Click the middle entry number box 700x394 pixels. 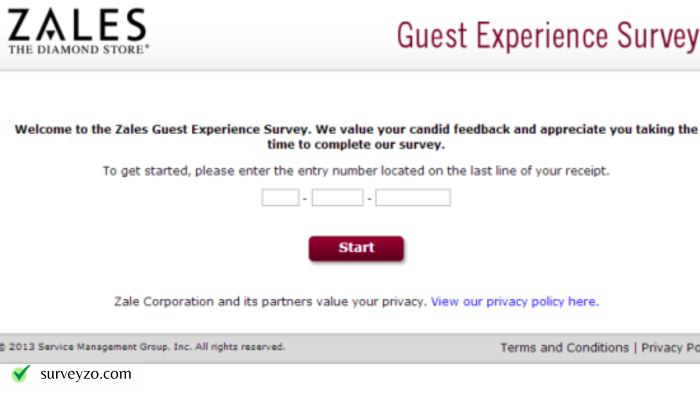click(338, 198)
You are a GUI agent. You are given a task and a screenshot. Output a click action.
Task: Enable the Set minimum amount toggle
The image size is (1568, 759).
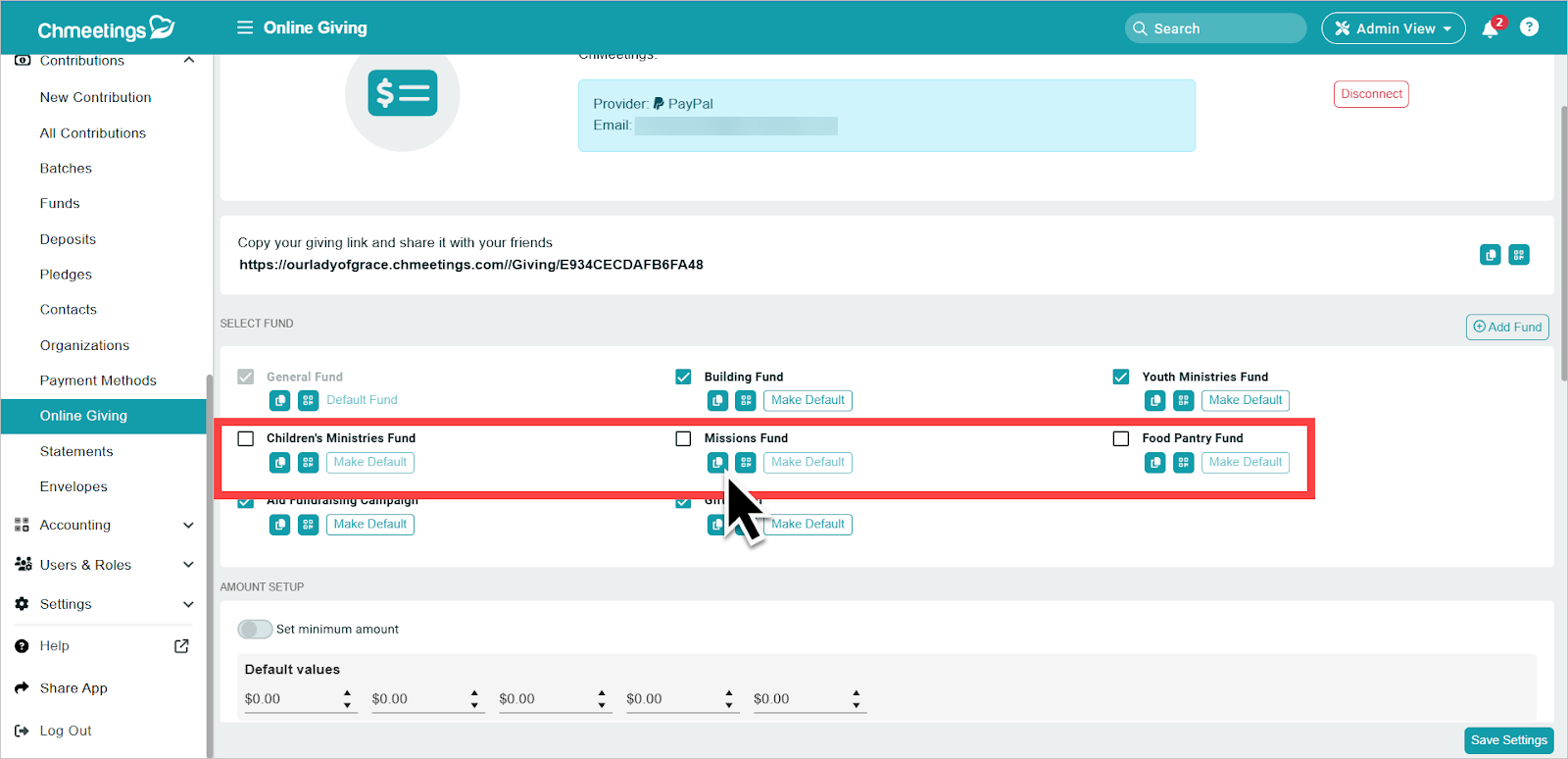255,629
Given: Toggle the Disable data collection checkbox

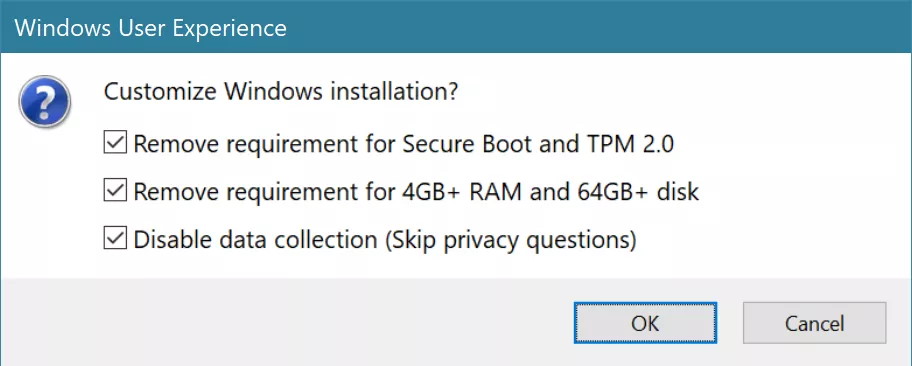Looking at the screenshot, I should (x=115, y=239).
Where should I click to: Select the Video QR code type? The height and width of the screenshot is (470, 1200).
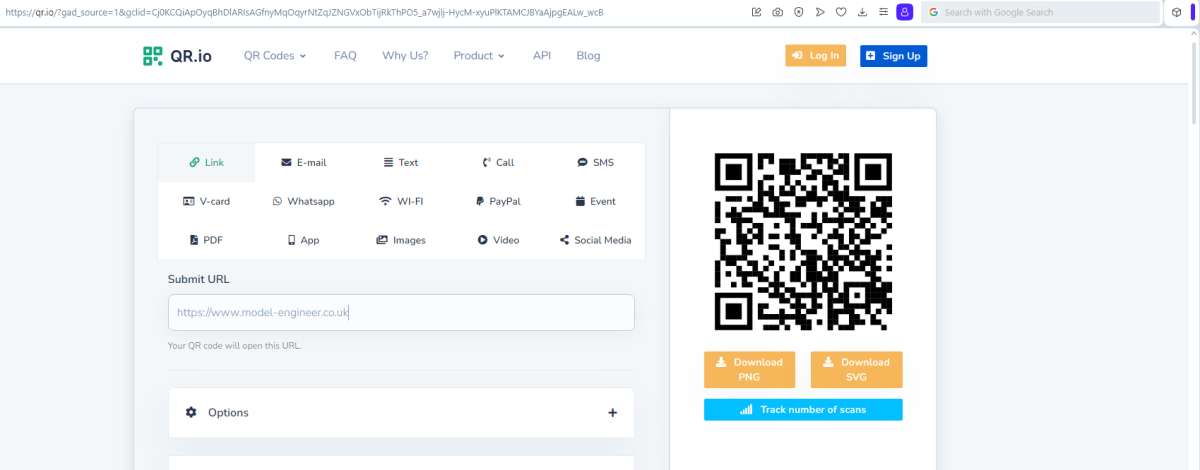coord(498,240)
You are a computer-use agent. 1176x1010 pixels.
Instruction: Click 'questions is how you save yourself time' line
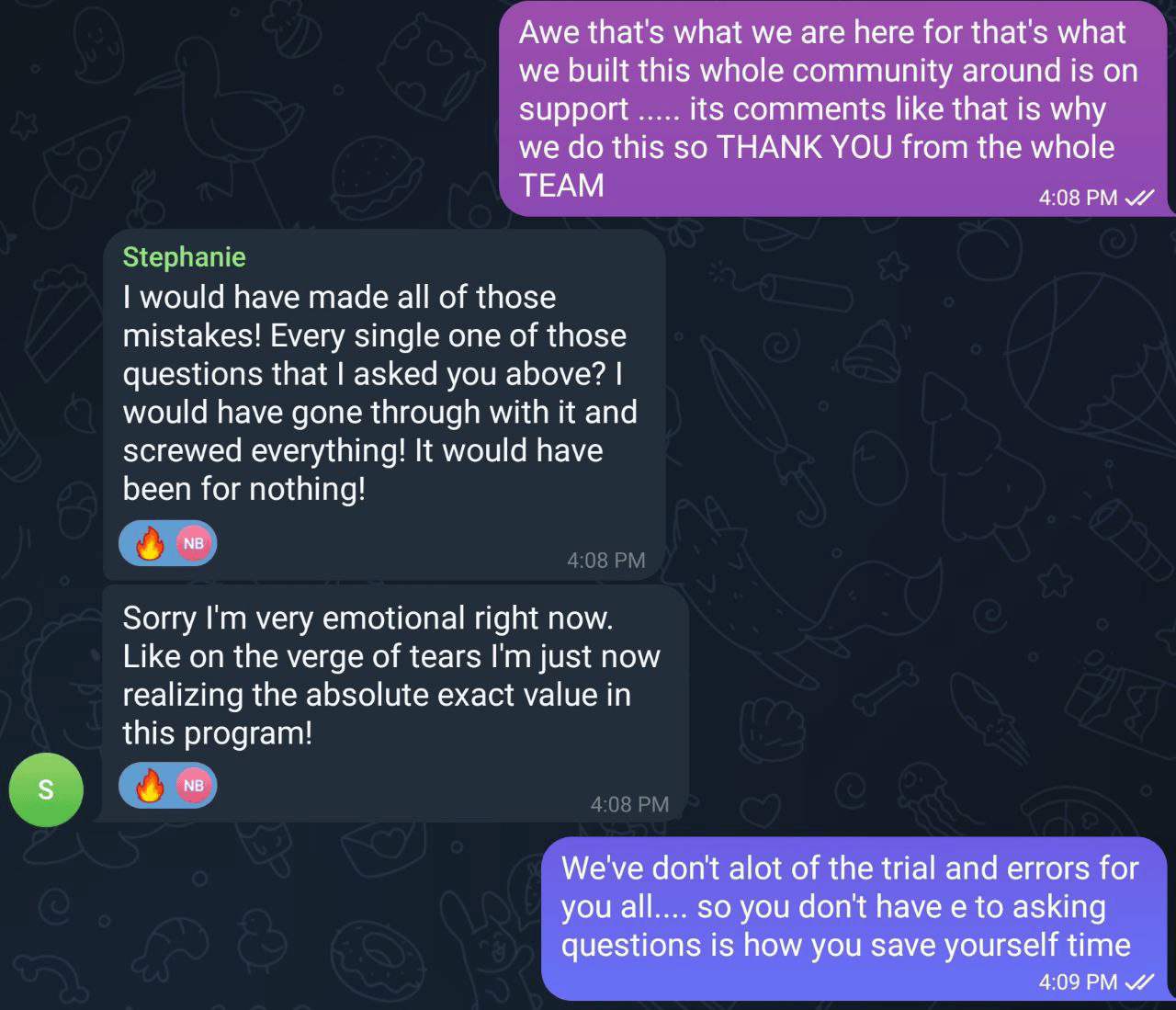point(845,945)
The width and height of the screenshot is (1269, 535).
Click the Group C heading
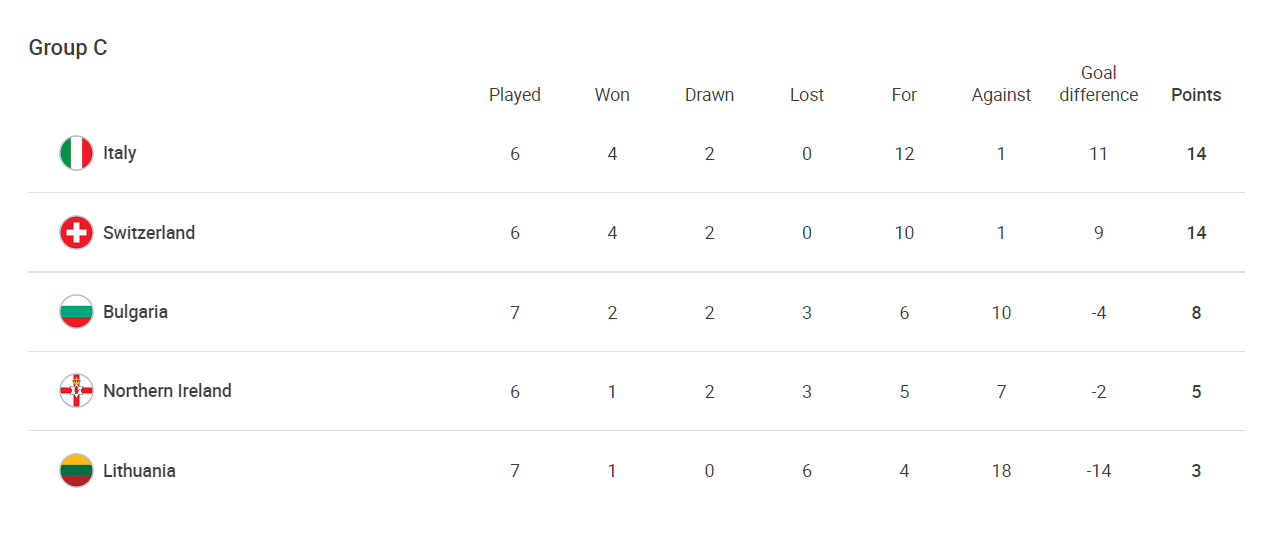coord(68,48)
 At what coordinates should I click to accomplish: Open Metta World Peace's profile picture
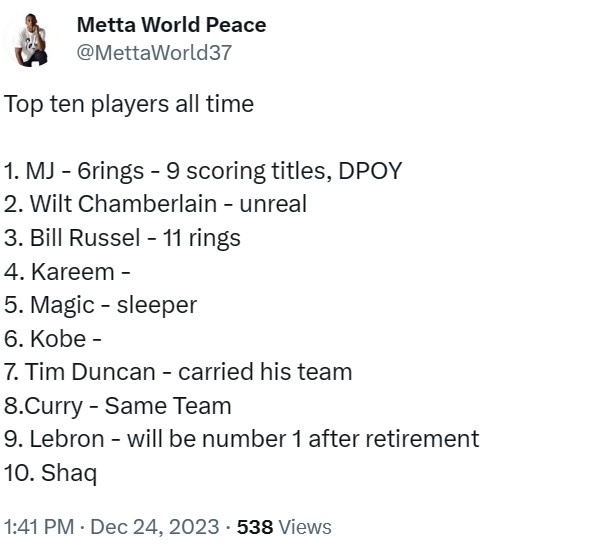[31, 40]
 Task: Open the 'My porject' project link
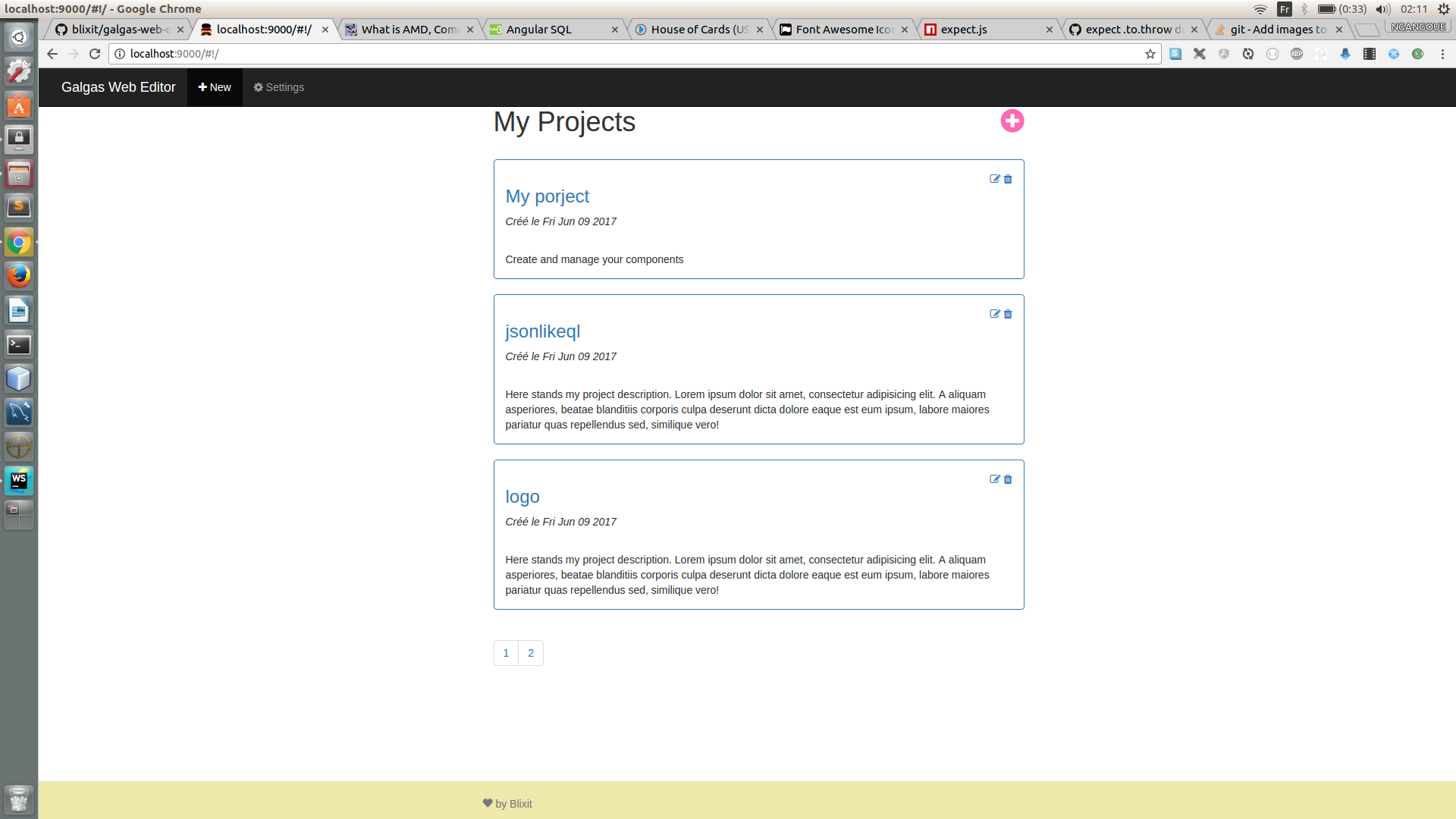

Stated task: Print the lines of the listing exactly, starting at the line that contains "You are a GUI" and ending at the line that contains "coord(68,48)", with both of those lines included. Leave the pictures out of your answer.

Solution:
You are a GUI agent. You are given a task and a screenshot. Output a click action.
Task: Enable the Set minimum amount toggle
The image size is (1568, 759).
255,629
Given: Toggle the Disable data collection checkbox

Looking at the screenshot, I should (x=115, y=239).
Where should I click to: Select the Video QR code type? The height and width of the screenshot is (470, 1200).
coord(498,240)
You are a computer-use agent. 1176x1010 pixels.
Instruction: Click 'questions is how you save yourself time' line
point(845,945)
The width and height of the screenshot is (1269, 535).
Click the Group C heading
coord(68,48)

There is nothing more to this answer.